» **Exercise requirements**
Each line below must be reproduced exactly, though the pictures are to be dropped.
Start of Data shown
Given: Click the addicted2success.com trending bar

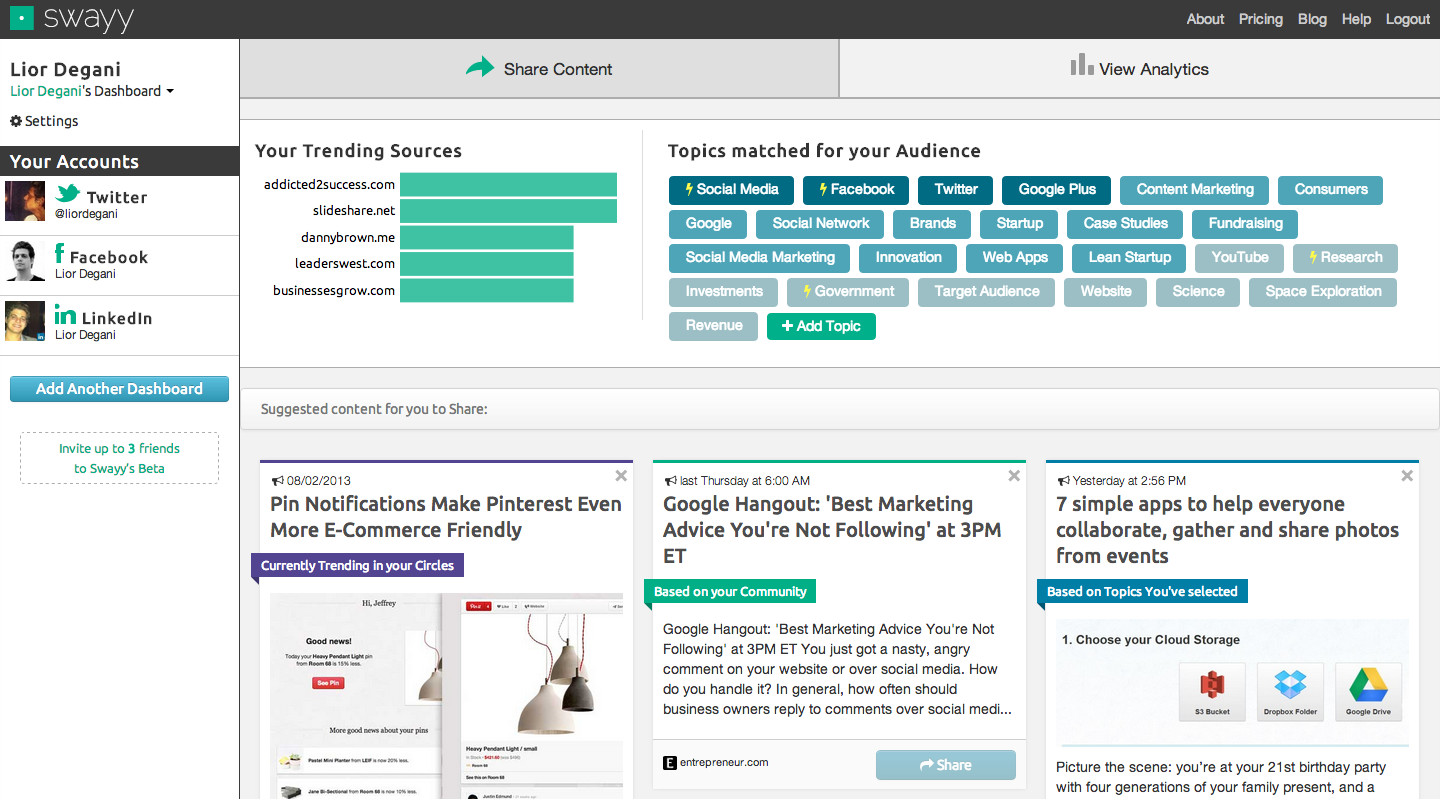Looking at the screenshot, I should (508, 185).
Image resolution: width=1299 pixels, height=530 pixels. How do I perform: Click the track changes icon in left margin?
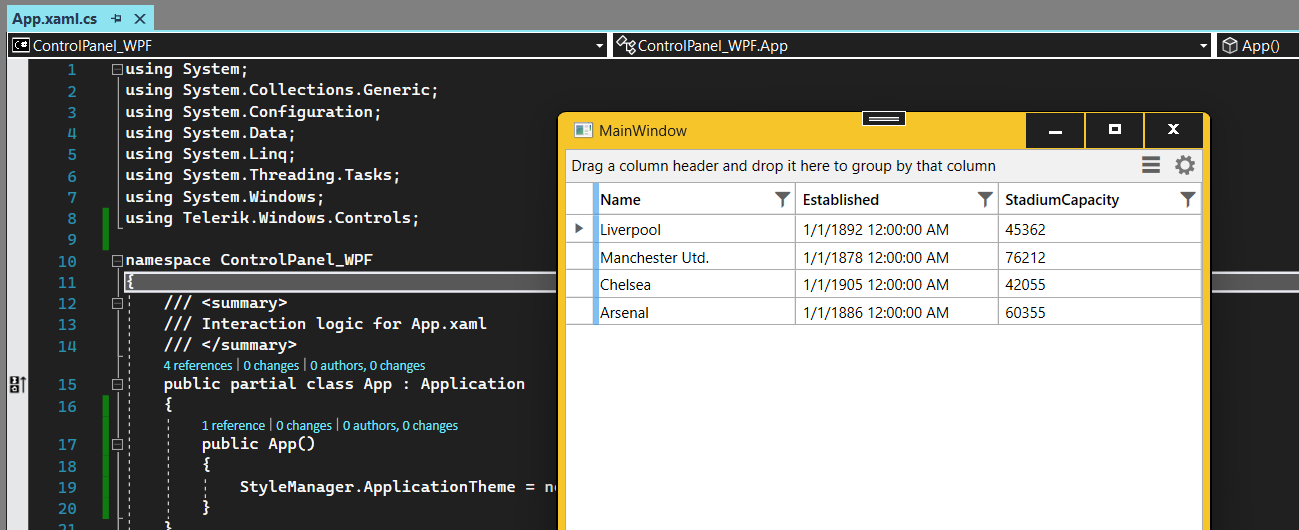17,385
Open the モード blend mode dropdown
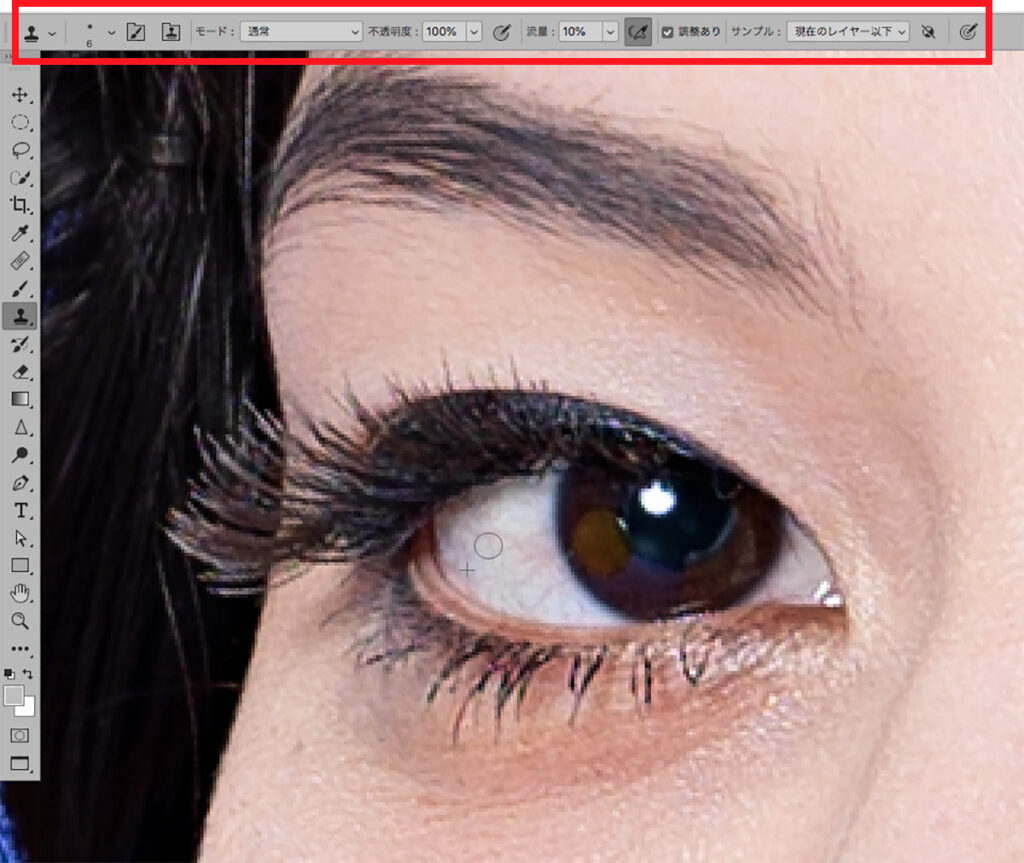This screenshot has height=863, width=1024. coord(302,32)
End of Data shown
» **Result**
Given: Click the addicted2success.com trending bar

Looking at the screenshot, I should (508, 185).
Image resolution: width=1299 pixels, height=530 pixels. How do I perform: Click the track changes icon in left margin?
17,385
Open the モード blend mode dropdown
This screenshot has height=863, width=1024. coord(302,32)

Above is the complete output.